[O QUE SE PEDE]
Responda com base no trecho sobre adaptações literárias para o cinema:
1. Que gêneros literários o trecho cita como considerados "menores"?
2. Para qual período foi proposto o ciclo do Cineclube do DFM?
3. Quem dirigiu O Tambor?

Talvez a melhor maneira de se julgar uma adaptação literária para o cinema seja, então, não pelo seu grau de fidelidade literal à obra original, mas por sua eficácia em adequar para um meio estética e formalmente diferente uma dada trama ou estória. É curioso notar que a maioria dos filmes considerados importantes e que foram adaptados de textos literários não é formada por adaptações de obras da chamada “grande literatura universal” (basta dar uma conferida nas inúmeras listas dos “melhores filmes de todos os tempos”), mas de livros quase desconhecidos de autores obscuros, de gêneros literários considerados “menores” (como o policial, o de mistério, o de terror ou o de ficção científica), ou de estórias curtas publicadas em revistas periódicas (as chamadas pulp fictions em inglês). Por causa disso, uma questão que é freqüentemente colocada quando se fala da relação entre cinema e literatura é a de se é realmente possível realizar uma obra-prima do cinema a partir de uma obra-prima da literatura.

O ciclo proposto pelo Cineclube do DFM para o primeiro semestre de 2008 trata de adaptações literárias para o cinema. A escolha dos filmes foi feita justamente visando propor um debate sobre a questão mencionada acima. Por causa disso, optou-se deliberadamente por deixar de fora adaptações de obras “de gênero” e de pulp fictions. Os fãs desses tipos de filmes não precisam se preocupar, entretanto, pois eles serão abordados em ciclos futuros por este Cineclube. Neste semestre, o foco do Cineclube cairá sobre adaptações de textos de alguns dos maiores escritores de todos os tempos, antigos e contemporâneos. Devido à sua qualidade artística, os filmes selecionados poderiam ser todos considerados clássicos da história do cinema, independentemente de serem ou não adaptações de livros. O fato de eles serem adaptações literárias – e de obras muito conhecidas e amadas –, possibilita, no entanto, a sua análise sob uma perspectiva diferente da dos demais filmes: a da fidelidade à obra original. Segundo este critério, os filmes selecionados já não podem ser colocados todos no mesmo patamar, pelo menos segundo as opiniões da crítica especializada. Alguns são considerados como excelentes exemplos de adaptações bem sucedidas, mas outros são considerados insatisfatórios ou até mesmo fracassos totais enquanto tentativas de transposição de um texto para a tela.


 

Programação:  

22/02/2008: Grandes Esperanças (1946). Diretor: David Lean. Adaptado do livro homônimo (1860-1861) de Charles Dickens.

29/02/2008: O Tambor (1979). Diretor: Volker Schlöndorff. Adaptado do livro homônimo (1956) de Günter Grass.

07/03/2008: O Senhor das Moscas* (1963). Diretor: Peter Brook. Adaptado do livro homônimo (1954) de William Golding.

[LISTAGEM FORNECIDA]

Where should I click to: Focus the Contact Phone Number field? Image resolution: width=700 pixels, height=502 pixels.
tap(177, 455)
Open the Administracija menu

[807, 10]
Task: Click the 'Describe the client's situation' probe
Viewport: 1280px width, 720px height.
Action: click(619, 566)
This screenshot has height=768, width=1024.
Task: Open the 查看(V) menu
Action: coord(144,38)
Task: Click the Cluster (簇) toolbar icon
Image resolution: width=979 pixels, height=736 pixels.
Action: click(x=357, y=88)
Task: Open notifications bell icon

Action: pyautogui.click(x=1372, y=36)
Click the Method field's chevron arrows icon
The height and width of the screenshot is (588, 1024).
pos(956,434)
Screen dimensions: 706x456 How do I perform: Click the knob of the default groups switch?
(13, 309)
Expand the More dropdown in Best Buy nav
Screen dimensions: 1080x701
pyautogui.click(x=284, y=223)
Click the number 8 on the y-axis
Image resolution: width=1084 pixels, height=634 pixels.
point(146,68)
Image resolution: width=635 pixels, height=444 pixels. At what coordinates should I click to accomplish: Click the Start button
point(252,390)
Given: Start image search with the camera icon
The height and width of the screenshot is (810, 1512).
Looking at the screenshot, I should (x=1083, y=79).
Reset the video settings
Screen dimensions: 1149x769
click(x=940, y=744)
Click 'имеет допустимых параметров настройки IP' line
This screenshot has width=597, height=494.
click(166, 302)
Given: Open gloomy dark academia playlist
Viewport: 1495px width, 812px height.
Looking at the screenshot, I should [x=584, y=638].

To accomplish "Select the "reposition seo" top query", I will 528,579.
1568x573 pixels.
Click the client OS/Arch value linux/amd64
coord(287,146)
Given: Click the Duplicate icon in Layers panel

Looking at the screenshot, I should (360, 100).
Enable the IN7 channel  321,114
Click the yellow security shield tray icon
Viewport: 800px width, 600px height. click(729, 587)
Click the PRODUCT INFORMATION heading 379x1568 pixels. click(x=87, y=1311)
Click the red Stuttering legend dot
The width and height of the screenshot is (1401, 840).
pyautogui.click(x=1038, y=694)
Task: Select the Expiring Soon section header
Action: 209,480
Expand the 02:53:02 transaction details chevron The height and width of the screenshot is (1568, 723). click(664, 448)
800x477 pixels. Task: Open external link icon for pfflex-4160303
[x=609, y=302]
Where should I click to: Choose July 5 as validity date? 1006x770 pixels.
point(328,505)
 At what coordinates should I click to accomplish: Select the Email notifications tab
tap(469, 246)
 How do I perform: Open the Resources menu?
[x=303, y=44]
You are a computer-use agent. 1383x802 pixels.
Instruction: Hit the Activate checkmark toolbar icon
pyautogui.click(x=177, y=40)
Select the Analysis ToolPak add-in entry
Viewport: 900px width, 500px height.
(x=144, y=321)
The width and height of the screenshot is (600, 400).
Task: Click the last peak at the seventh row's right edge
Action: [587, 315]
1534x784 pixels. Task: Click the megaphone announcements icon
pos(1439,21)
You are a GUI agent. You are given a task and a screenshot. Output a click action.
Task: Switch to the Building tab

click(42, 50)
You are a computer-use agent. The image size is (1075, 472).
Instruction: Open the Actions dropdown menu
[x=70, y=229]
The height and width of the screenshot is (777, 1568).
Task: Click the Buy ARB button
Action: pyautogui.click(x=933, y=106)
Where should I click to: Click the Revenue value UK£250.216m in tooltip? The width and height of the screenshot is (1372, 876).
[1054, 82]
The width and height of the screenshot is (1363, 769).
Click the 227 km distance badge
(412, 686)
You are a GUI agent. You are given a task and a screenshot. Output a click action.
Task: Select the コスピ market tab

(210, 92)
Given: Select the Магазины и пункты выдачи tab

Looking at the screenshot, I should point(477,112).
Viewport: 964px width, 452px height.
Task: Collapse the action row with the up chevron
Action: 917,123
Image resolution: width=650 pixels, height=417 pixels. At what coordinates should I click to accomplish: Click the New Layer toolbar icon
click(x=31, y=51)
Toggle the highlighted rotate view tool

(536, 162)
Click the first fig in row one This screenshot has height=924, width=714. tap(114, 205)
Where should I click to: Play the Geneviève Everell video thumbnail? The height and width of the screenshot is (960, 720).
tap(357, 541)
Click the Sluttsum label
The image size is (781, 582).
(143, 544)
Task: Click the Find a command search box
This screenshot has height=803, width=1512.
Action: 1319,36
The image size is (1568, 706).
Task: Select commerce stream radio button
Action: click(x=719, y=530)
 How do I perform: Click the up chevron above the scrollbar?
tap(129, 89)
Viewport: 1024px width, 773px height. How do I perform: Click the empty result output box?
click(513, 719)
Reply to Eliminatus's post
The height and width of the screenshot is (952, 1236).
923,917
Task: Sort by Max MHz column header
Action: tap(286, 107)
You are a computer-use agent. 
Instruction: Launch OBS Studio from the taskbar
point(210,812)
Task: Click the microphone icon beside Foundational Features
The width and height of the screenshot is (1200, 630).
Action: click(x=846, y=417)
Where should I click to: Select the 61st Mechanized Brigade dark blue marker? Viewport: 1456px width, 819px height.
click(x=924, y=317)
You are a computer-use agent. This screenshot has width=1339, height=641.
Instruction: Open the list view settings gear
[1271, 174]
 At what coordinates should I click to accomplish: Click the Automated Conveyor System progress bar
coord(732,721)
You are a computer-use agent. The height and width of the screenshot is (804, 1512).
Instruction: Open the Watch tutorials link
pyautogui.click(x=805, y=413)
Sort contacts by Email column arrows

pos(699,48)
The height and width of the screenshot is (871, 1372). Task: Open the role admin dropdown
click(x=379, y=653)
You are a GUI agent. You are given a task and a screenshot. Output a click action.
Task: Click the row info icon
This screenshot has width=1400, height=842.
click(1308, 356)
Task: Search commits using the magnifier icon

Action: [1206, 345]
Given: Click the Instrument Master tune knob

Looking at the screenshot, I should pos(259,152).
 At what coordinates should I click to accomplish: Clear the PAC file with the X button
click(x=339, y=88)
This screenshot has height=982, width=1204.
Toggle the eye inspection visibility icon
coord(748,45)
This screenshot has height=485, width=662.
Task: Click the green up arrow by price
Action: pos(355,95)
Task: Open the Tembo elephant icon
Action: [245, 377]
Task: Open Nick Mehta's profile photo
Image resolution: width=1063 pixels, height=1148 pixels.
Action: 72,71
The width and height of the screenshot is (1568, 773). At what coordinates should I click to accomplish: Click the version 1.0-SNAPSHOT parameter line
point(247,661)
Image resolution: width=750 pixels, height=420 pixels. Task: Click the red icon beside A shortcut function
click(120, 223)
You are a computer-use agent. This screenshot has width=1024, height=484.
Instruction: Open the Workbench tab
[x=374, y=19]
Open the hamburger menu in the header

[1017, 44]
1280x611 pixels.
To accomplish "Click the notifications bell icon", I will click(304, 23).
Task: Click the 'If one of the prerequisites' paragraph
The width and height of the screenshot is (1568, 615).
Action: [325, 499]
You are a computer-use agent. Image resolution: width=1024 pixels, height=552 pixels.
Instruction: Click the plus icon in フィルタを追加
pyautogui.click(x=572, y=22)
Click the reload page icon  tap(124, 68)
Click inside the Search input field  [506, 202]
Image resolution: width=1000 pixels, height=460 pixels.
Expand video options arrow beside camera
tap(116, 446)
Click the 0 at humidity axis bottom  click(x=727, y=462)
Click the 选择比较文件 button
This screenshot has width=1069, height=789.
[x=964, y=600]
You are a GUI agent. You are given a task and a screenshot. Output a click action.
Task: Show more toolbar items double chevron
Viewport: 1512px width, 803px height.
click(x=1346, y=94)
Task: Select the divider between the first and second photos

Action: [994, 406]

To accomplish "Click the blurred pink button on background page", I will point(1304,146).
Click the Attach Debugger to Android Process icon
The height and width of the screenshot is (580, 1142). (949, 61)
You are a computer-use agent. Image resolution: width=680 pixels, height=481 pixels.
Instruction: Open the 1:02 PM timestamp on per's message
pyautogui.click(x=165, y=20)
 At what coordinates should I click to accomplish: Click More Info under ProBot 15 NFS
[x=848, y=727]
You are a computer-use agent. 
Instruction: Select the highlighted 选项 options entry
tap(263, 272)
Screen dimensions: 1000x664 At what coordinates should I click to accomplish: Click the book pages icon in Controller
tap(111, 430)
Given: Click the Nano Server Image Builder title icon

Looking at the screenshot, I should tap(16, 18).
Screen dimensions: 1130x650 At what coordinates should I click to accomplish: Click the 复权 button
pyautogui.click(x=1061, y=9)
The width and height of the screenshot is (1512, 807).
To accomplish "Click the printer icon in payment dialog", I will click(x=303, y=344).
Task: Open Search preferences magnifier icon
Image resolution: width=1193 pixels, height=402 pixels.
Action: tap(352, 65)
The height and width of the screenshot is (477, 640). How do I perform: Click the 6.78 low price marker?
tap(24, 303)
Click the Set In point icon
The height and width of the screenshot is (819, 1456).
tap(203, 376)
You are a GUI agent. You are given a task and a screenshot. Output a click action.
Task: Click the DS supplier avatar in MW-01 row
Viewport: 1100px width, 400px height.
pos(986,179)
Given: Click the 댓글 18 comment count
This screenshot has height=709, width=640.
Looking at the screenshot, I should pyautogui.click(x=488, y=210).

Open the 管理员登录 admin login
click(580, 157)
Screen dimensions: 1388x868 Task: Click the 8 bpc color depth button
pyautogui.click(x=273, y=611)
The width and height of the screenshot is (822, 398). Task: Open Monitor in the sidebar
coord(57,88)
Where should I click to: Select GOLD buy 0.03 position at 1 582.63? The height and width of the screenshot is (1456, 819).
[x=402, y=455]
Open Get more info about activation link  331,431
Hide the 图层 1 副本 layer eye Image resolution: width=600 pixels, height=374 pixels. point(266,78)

[RESPOSTA AO EXERCÍCIO]
1. O policial, o de mistério, o de terror e o de ficção científica.
2. Para o primeiro semestre de 2008.
3. Volker Schlöndorff.